Мне стало интересно, мог бы я решить профессионально заниматься испытаниями лекарств от эректильной дисфункции. Действительно ли риски настолько малы? Ограничивается ли дело деньгами и головной болью? И в чем цель появления на рынке очередной разновидности виагры?

Оставив путь подопытного кролика, я вернулся в мир без страховки и работы и стал искать другие варианты добычи средств к существованию.

Как и у всех подопытных кроликов, мои обязанности подходили к концу в тот момент, когда мой организм прекращал перерабатывать препараты. Я начал подумывать о работе в Индии. У меня была магистерская степень. Возможно, я мог бы возглавить программу для студентов колледжей. Но оказалось, что не я один искал работу за рубежом.
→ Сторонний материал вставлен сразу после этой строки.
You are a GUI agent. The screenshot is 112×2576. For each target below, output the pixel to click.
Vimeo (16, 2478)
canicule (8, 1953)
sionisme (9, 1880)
Даже если протоколы испытаний свидетельствуют о том, что препарат безопасен и прошел очень тщательную проверку, получение разрешения на него – длительный и дорогостоящий процесс, который запросто может обойтись компании в миллиард долларов. Но и в этом случае твердо рассчитывать на итоговое одобрение не приходится. Хотя сверхпопулярные препараты вроде виагры или элитные средства против рака с лихвой возмещают стоимость инвестиций, разработчикам лекарств грустно смотреть на стоимость клинических исследований в США и Европе. И тем не менее, в течение двадцати лет после запрета тестирования на заключенных фармацевтические компании несли бремя дополнительных трат. Новая эра началась в 1990-е годы: в биотехнологические стартапы стали вкладываться значительные инвестиции, а фармацевтические корпорации вышли на фондовые биржи, что превратило этот бизнес в азартную игру с высокими ставками и высокими доходами.

Биотехнологические и фармацевтические компании стали все чаще возглавлять бизнесмены и советы директоров, а не ученые и врачи, которые все же имели законный интерес к излечению пациентов. Инвесторы могут поддержать компанию, пока она стоит недорого, в ожидании результатов многообещающих клинических исследований, которые за один вечер удваивают стоимость акций и приносят инвесторам миллионы – даже если в конечном счете лекарство оказывается пустышкой и не проходит последующие стадии регулирования.

Стремление к выходу на фондовый рынок привело к тому, что спасательная функция новых лекарств уступила место финансовой. Если сейчас наблюдается бум препаратов, регулирующих давление и излечивающих эректильную дисфункцию, то другие области научного поиска, не столь выгодные, получают меньше финансирования.